Reunião no gabinete civil. Fotografia: Lenilton Lima
Trabalhadoras e trabalhadores em educação da rede estadual, em greve desde o dia 5 de março, participaram nesta quarta-feira (11/03) de uma manifestação na governadoria, enquanto representantes da categoria se reuniram com o secretário-chefe do gabinete civil, Raimundo Alves Júnior, para tratar sobre a pauta apresentada ao governo do RN.

 

Segundo Fátima Cardoso, coordenadora do Sindicato dos Trabalhadores em Educação Pública do Rio Grande do Norte (Sinte/RN), o posicionamento do governo é que “a divisão do parcelamento do retroativo ao piso será em doze meses“ durante o ano de 2021. “Vamos à luta, a greve está boa no sentido da sua adesão”, concluiu.

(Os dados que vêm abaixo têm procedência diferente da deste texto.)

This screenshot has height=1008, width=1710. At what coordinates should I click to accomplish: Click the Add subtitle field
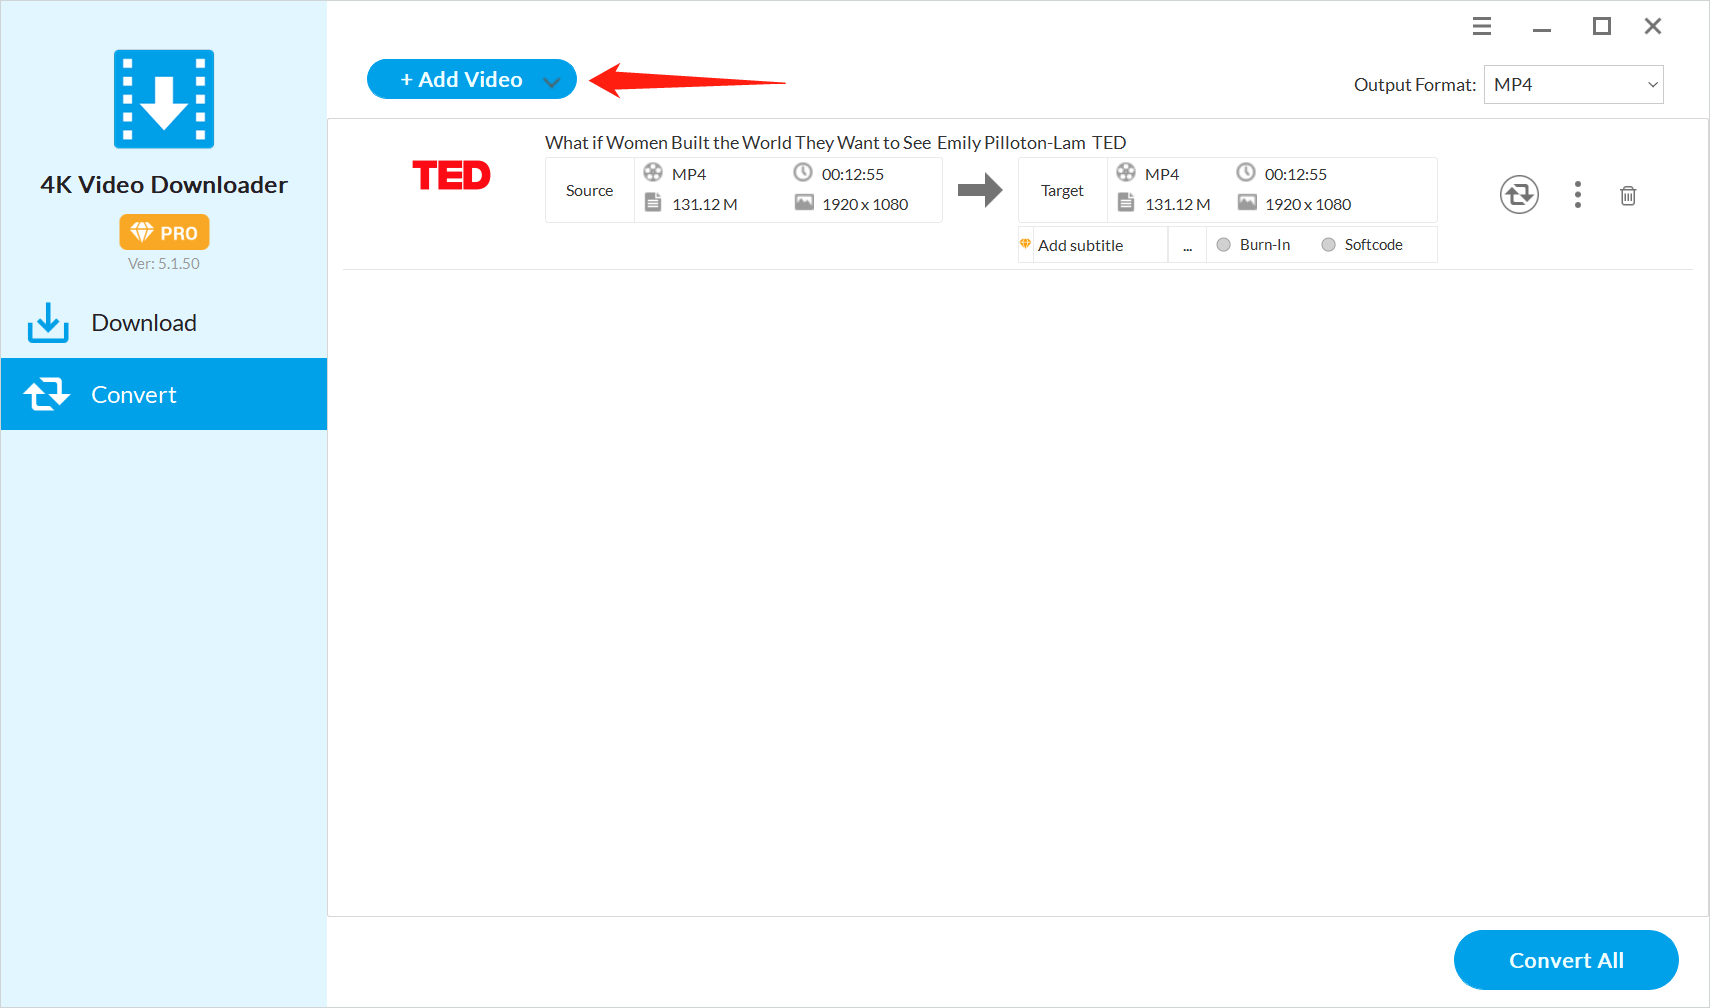click(x=1092, y=245)
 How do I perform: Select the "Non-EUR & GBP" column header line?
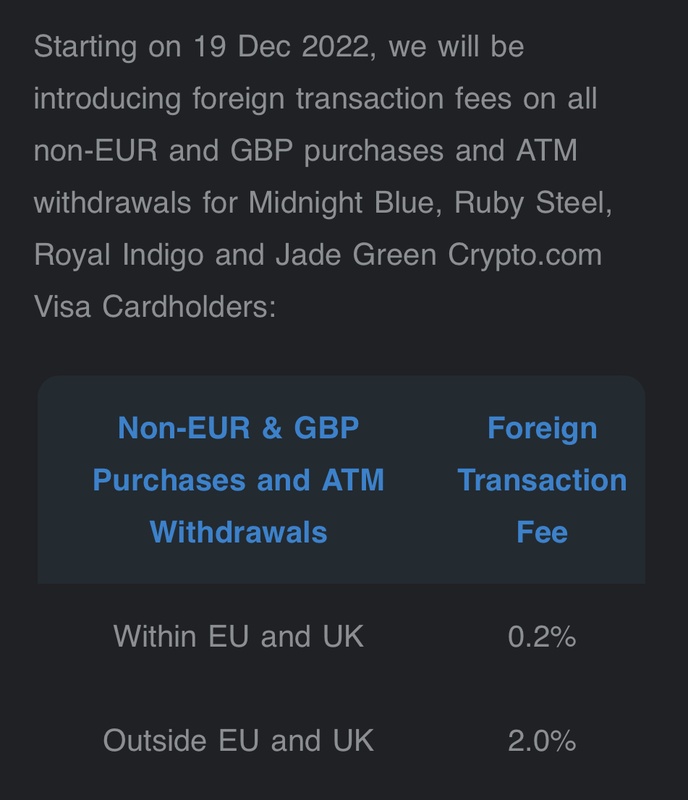tap(238, 428)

“Estamos num ato de pressão para que o governo apresente uma proposta aceitável, pois o o que apresentou até agora é inaceitável, ou seja, implantar dois terços do percentual pra 2021, isso já está rejeitado, o governo já recuou, já apresenta proposta de implantação para 2020, porém, ainda não é agradável o parcelamento do percentual, e ainda tem o retroativo que o governo propõem implantar em 24 parcelas em 2021 e 2022, nós não aceitamos, nós queremos que o governo apresente outra proposta para que possa ser avaliada em assembleia da categoria”, declarou José Teixeira, que também é coordenador do Sinte/RN.

Para o professor José Jairan, membro da comissão de negociação, “O governo apenas disse que o retroativo que seria em 24 parcelas agora seria pago em 2021, e a correção do piso seria pago em 2020, mas também não apresentou calendário”. Na sua opinião, “O ponto principal da luta é a retirada da reforma da Previdência do governo Fátima, porque a gente entende que tudo isso é só um pano de fundo pra esconder o que vem aí”, diz ao apontar que na próxima assembleia vai tentar colocar essa questão na pauta. “O governo finge que está ao lado da classe“, avalia, afirmando que a luta começa muito forte e as escolas estão aderindo à greve. “A disposição da categoria é pra luta”.

Lembrando que nesta sexta-feira 13, às 14h30, na Escola Estadual Winston Churchill ocorrerá mais uma assembleia para avaliar e organizar a greve.